A run of rows
┄┄┄┄┄┄

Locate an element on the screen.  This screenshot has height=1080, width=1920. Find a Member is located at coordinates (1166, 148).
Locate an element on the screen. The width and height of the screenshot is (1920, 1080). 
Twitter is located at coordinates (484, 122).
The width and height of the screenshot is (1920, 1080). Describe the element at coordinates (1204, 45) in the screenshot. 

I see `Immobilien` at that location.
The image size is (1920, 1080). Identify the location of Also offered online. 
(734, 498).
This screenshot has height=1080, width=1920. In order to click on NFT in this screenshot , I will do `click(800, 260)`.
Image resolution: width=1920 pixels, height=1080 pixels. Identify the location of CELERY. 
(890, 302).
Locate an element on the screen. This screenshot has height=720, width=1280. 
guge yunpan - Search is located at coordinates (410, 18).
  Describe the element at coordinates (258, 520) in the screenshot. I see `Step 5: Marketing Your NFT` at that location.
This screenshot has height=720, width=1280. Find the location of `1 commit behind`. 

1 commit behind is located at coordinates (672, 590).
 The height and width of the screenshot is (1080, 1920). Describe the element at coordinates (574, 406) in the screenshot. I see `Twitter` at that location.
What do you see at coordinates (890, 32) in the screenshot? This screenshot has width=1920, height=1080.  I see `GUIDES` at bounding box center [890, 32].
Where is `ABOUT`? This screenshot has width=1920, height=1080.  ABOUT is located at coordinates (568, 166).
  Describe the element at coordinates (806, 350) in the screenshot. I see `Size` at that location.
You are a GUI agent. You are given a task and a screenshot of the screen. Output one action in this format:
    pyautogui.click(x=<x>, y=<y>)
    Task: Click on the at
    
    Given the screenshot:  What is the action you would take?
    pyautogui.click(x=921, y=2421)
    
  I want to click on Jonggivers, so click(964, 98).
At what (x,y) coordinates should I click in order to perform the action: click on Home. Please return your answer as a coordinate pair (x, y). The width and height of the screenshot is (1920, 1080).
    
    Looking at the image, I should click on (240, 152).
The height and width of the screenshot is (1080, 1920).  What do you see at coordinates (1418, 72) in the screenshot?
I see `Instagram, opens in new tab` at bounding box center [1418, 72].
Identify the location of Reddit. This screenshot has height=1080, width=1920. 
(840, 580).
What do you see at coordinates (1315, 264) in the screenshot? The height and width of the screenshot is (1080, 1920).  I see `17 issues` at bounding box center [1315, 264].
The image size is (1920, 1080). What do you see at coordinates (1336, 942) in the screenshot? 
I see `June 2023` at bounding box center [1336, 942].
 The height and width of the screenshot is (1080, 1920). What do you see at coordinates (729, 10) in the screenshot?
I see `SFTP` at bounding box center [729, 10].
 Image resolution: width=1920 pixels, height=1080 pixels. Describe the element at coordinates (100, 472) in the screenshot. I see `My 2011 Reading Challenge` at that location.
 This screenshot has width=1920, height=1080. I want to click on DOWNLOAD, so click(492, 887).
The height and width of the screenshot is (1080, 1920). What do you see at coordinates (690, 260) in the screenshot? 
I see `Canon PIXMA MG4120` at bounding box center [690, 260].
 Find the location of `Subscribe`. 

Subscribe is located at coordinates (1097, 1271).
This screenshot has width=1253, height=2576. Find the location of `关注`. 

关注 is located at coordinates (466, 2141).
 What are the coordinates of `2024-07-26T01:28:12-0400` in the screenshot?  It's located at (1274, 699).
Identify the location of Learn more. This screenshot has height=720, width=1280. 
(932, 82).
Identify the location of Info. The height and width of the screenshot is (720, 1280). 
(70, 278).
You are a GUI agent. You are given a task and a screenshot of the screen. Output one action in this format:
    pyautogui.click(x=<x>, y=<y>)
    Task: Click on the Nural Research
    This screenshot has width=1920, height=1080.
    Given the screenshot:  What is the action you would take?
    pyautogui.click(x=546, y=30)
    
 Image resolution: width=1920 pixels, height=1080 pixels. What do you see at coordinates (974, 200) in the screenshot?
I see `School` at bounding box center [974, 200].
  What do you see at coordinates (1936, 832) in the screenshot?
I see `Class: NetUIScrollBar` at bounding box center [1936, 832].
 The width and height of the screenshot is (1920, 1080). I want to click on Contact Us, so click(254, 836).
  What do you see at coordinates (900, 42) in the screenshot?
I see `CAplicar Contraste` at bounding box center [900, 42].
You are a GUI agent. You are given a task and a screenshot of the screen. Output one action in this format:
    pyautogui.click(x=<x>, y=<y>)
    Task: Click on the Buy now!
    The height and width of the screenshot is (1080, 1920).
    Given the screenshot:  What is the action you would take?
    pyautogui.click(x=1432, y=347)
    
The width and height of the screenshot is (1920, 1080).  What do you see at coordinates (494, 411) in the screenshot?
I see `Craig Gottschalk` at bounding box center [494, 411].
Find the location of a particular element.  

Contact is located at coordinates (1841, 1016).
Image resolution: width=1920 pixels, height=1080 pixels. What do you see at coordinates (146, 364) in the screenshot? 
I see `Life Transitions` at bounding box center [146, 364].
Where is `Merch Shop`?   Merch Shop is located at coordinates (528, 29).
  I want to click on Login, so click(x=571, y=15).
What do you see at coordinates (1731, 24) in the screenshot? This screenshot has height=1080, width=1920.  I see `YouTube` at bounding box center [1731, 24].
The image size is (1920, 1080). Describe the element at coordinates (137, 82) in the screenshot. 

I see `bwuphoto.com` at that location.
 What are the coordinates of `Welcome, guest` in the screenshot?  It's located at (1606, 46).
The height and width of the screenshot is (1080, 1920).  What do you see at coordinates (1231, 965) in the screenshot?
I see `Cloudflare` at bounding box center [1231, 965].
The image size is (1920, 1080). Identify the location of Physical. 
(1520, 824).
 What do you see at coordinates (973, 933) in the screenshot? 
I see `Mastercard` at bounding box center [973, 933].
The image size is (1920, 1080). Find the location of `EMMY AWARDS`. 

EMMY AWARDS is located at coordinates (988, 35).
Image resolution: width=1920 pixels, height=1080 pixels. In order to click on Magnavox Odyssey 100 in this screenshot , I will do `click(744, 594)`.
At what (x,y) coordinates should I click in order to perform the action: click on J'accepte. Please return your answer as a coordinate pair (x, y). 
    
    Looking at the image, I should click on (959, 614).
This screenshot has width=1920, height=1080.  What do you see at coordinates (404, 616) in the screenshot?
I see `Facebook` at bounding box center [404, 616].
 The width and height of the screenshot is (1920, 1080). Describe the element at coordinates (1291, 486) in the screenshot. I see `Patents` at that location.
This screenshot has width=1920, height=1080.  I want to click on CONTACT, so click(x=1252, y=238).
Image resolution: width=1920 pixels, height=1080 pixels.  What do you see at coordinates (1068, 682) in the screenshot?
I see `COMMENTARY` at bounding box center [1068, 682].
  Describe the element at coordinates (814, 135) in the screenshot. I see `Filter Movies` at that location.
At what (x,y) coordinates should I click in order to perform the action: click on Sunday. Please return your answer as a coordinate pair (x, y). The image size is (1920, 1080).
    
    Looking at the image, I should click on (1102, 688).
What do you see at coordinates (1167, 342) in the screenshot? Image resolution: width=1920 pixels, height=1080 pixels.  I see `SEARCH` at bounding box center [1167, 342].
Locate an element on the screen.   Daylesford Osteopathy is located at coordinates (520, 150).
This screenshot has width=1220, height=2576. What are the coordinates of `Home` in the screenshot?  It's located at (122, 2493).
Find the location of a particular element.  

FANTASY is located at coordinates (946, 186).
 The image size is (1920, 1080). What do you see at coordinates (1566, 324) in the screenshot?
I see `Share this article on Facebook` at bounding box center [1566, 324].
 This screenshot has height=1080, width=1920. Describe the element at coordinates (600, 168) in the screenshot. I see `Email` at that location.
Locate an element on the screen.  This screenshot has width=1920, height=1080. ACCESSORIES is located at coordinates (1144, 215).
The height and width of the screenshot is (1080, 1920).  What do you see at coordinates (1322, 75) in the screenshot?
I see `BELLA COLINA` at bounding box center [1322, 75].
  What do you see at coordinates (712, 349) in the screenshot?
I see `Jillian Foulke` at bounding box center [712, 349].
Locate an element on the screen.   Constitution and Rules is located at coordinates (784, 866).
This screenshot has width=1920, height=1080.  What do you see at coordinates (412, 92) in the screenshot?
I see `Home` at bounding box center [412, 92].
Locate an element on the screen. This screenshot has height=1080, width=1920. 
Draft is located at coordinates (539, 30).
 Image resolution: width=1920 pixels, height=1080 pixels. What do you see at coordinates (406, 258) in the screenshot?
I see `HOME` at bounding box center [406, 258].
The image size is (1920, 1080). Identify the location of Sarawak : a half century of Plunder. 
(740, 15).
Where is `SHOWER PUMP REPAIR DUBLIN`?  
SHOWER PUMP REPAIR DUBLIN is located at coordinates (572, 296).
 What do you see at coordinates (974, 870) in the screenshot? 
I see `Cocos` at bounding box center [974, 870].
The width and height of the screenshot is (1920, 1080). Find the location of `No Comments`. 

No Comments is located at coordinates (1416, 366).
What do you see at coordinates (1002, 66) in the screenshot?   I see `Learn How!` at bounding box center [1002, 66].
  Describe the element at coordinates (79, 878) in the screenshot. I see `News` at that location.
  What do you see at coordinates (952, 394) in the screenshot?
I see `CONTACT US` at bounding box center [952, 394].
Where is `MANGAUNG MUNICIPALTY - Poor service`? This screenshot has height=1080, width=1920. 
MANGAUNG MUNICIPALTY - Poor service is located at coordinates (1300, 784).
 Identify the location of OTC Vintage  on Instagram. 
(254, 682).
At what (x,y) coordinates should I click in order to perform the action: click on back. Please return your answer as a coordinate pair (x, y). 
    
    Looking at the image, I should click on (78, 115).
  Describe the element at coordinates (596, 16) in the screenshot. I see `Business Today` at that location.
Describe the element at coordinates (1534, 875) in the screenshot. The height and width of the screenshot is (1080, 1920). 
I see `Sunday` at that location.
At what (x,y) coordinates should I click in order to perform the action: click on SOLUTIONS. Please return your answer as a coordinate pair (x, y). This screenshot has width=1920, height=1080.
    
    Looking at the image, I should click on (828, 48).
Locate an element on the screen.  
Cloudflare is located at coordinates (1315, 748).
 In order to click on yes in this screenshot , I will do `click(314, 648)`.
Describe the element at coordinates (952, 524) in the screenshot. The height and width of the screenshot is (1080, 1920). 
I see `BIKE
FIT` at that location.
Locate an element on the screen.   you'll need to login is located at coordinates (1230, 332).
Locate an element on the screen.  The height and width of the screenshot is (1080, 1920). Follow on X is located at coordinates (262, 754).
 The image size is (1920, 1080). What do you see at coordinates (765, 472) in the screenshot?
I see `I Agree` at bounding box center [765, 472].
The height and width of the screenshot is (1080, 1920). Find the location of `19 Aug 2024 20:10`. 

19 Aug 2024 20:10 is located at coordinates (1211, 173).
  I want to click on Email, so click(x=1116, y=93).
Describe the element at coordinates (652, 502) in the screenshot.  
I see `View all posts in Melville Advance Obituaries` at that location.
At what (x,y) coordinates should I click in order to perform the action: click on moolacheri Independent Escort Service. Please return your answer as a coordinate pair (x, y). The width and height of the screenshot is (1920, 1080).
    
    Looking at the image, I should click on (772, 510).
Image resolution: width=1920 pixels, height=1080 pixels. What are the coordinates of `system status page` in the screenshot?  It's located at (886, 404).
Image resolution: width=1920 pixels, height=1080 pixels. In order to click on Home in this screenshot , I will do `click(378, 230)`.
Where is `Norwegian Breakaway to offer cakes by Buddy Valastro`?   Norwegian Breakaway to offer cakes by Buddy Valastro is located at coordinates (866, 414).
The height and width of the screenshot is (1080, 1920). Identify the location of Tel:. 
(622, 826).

┄┄┄┄┄┄

▶ **Problem**
Rewrite the rows starting at the line containing "click on Home." and ending at the line containing "Subscribe is located", swapping "Reddit" for "LinkedIn" and keeping everything else identical. Return only those lines.

▶ **Exercise response**
At what (x,y) coordinates should I click in order to perform the action: click on Home. Please return your answer as a coordinate pair (x, y). The width and height of the screenshot is (1920, 1080).
    
    Looking at the image, I should click on (240, 152).
The height and width of the screenshot is (1080, 1920).  What do you see at coordinates (1418, 72) in the screenshot?
I see `Instagram, opens in new tab` at bounding box center [1418, 72].
Identify the location of LinkedIn. This screenshot has height=1080, width=1920. 
(840, 580).
What do you see at coordinates (1315, 264) in the screenshot? The height and width of the screenshot is (1080, 1920).  I see `17 issues` at bounding box center [1315, 264].
The image size is (1920, 1080). What do you see at coordinates (1336, 942) in the screenshot? 
I see `June 2023` at bounding box center [1336, 942].
 The height and width of the screenshot is (1080, 1920). What do you see at coordinates (729, 10) in the screenshot?
I see `SFTP` at bounding box center [729, 10].
 Image resolution: width=1920 pixels, height=1080 pixels. Describe the element at coordinates (100, 472) in the screenshot. I see `My 2011 Reading Challenge` at that location.
 This screenshot has width=1920, height=1080. I want to click on DOWNLOAD, so click(492, 887).
The height and width of the screenshot is (1080, 1920). What do you see at coordinates (690, 260) in the screenshot? 
I see `Canon PIXMA MG4120` at bounding box center [690, 260].
 Find the location of `Subscribe`. 

Subscribe is located at coordinates (1097, 1271).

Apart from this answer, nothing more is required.